Marlen Sitompul | Senin, 15/01/2018 23:12 WIB
Wakil Ketua DPR, Fahri Hamzah
Jakarta - Kasus dugaan korupsi e-KTP yang menjerat mantan Ketua DPR Setya Novanto hingga saat ini masih menyisakan tanda tanya. Salah satunya terkait kerugian negara dan sejumlah pihak yang terlibat dalam kasus tersebut.
Wakil Ketua DPR
Fahri Hamzah misalnya, hingga saat ini belum habis pikir dengan skandal kasus dugaan korupsi yang disebut merugikan keuangan negara senilai Rp 2,3 triliun itu.

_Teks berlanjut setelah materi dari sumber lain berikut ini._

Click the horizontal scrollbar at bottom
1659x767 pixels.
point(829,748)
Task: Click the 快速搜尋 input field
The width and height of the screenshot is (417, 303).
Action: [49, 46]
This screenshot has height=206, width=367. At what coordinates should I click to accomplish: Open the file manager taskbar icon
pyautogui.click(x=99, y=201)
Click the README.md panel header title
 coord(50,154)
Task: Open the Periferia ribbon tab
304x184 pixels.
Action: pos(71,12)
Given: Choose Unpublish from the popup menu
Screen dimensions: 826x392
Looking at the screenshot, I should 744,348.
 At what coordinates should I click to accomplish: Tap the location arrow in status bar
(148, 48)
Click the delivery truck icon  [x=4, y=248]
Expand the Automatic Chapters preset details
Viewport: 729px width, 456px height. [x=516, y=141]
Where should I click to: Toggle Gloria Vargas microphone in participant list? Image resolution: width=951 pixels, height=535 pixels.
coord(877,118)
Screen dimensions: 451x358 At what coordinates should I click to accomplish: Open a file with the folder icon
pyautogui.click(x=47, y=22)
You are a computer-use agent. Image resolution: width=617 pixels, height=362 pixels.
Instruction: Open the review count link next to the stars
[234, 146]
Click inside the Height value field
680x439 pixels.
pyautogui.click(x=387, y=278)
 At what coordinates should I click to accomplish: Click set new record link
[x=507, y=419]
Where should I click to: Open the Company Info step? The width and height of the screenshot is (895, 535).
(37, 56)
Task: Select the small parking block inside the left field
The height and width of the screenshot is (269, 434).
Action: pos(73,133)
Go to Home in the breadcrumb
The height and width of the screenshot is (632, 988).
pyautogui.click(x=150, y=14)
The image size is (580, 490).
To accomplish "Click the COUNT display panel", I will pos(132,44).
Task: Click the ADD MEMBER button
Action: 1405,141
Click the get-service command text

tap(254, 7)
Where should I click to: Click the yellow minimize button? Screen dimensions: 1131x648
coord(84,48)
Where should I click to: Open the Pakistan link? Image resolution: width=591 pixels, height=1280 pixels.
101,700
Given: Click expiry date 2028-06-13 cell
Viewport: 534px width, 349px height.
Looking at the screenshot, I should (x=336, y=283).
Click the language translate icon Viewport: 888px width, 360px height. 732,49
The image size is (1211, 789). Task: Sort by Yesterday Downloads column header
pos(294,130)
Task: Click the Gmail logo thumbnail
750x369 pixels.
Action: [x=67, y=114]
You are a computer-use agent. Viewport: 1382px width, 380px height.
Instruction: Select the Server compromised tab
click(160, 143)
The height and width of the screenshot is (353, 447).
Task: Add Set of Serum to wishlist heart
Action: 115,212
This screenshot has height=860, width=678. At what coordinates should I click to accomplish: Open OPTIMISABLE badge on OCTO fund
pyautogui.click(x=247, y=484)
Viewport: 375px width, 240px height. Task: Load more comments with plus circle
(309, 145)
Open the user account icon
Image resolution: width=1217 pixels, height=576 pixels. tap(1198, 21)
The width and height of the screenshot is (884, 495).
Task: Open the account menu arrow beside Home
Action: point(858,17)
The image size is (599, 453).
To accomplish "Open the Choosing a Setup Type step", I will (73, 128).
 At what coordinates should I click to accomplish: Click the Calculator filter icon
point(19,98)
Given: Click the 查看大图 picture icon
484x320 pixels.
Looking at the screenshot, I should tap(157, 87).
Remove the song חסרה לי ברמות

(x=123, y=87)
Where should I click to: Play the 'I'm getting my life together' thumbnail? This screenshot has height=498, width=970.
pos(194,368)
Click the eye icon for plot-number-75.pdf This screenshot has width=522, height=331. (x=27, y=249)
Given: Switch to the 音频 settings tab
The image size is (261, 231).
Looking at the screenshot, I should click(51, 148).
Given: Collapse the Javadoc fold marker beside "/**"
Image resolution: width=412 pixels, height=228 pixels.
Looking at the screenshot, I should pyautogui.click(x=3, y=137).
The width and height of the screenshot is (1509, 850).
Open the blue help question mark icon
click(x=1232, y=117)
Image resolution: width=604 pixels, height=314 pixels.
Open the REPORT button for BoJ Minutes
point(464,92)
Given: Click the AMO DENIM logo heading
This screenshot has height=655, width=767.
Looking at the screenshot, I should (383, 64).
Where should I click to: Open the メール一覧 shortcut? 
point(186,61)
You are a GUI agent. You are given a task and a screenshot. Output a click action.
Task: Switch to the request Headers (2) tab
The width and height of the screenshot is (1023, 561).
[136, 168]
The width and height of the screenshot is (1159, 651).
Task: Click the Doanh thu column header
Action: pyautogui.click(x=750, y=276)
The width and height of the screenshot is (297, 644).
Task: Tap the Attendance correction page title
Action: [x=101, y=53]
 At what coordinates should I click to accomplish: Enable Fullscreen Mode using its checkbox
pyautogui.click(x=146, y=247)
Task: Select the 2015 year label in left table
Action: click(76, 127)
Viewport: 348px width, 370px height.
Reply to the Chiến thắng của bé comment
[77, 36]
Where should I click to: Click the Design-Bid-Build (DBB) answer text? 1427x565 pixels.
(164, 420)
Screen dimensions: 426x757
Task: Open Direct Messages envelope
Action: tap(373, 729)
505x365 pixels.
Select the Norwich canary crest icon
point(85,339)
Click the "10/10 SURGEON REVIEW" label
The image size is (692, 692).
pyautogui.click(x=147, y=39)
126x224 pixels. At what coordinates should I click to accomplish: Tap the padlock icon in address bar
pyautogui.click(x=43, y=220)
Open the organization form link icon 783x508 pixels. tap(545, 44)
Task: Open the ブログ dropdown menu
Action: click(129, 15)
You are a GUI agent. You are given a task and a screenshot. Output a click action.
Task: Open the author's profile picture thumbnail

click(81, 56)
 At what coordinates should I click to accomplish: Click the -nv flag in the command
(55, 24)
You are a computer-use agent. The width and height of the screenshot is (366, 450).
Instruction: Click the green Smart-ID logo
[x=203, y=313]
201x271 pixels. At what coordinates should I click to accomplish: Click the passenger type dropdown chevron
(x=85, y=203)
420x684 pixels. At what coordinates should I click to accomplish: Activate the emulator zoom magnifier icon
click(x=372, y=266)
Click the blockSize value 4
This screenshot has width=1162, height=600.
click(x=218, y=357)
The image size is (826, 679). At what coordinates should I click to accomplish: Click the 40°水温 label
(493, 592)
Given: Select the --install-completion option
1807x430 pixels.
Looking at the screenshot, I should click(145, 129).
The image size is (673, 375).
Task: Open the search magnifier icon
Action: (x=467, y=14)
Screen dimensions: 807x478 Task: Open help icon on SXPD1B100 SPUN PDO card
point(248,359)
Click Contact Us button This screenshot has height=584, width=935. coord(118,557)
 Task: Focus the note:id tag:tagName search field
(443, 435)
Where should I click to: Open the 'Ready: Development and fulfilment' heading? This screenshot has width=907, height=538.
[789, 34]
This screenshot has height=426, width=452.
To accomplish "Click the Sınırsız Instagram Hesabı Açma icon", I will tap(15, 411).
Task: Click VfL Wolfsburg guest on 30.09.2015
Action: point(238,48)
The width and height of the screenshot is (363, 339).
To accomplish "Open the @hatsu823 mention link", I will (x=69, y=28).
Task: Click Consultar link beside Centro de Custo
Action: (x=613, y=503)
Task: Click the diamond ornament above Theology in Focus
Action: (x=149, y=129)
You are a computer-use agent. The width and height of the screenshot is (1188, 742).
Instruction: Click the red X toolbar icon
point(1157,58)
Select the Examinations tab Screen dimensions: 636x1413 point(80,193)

Untuk itu, Fahri memberikan catatan yang ditujukan kepada pakar hukum tata negara
Mahfud MD yang kerap membela Komisi Pemberantasan Korupsi (
KPK) dalam kasus e-KTP.
"Pertama, saya mempersoalkan istilah #MegaKorupsiEKTP yang misleading karena justru kerugian negara belum dihitung oleh pihak yang legal. Angka 2,3T itu faktanya tidak ada dan tuduhan terbesar ke SN Rp. 500 M sdh dihapus, sisanya 70 milyar," kata Fahri, dalam akun twitternya, Senin (15/1).
Kedua, lanjur Fahri, bagaimana disebut korupsi berjamaah paling besar jika tersangkanya di DPR hanya Novanto. Menurutnya, maksud berjamaah harus lebih dari satu. "Tersangka lain 2 pegawai Kemendagri dan seorang pengusaha. Adapun yang lain, hanya 1 pengusaha," katanya.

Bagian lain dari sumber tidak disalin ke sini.